Besides audience, another important constraint in regulatory writing is format – the arrangement of type on the page, the typeface, the placement of headings, the method of citation, and so on.  In our world there are often defined formats for reports which limit our ability to address specific audiences.  As medical writers we need to appreciate the need for and the purpose of, set formats while applying our skill at directed communication.

Typing on keyboard

Key to this is a respect for the life and circumstances of the reader.  Agency reviewers, for example, are faced with the challenge of balancing effective review time with industry mandated timelines.  Our success in reaching that reader is directly proportional to our ability to streamline their process – making it easy for them to locate, digest, interpret and reach decisions about the material we are presenting.  This is the ‘art’ of scientific and medical writing in my estimation - Reaching the intended audience within the boundaries of set format considerations.  Achieving success in this aspect of the writing will set a tone of understanding, appreciation and credibility with the reader and will most certainly enhance the review process. 

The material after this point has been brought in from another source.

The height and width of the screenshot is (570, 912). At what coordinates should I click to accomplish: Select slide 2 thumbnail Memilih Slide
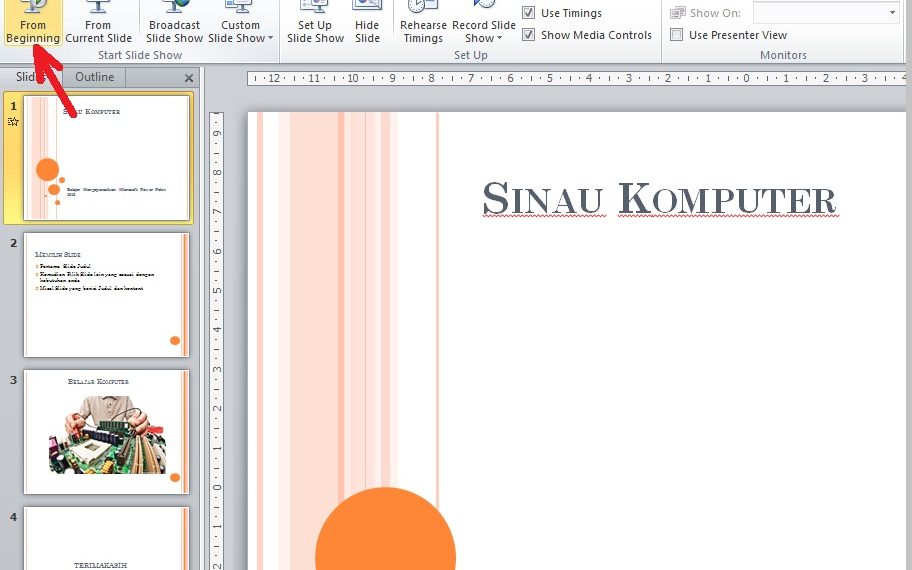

The barriers in format and design are real and somewhat unmovable.  For that reason, we cannot necessarily affect the outcome to the reader but we can make their road to that outcome more efficient and, even, pleasant.  How can we do that –

  • Clear section headings utilizing titles such that the first 1 – 3 words define their content

  • Narratives that are purpose focused and content driven

  • Tables which present pertinent and important details clearly – large enough to read

  • Figures to depict relationships in information

  • Citations and referencing which easily allow verification of the data

Section headings are usually preset in the field of regulatory writing.  We can impact on their effectiveness through the use of typeface size and presentation – larger, or bolder, etc.  We can also impact through the effective use of sub-headings which are not usually mandated in set guidelines.  Subheadings should be used judiciously and creatively.  In most instances it is important to avoid the lengthy title and choose one that is clearly defined in the first few words.  A bonus to the well thought out subheading is its addition in a table of contents – the reader with interest in only specific information can easily locate it through the simple act of scanning a page.

Watch for Part 4 of this series as we dig deeper into the mechanics of narrative writing.


Regxia's team specializes in preparing clinical and marketing applications. Learn more about our ability to support your next regulatory filing here.

Betty Cory

Author: Betty Cory, President

Regxia Inc.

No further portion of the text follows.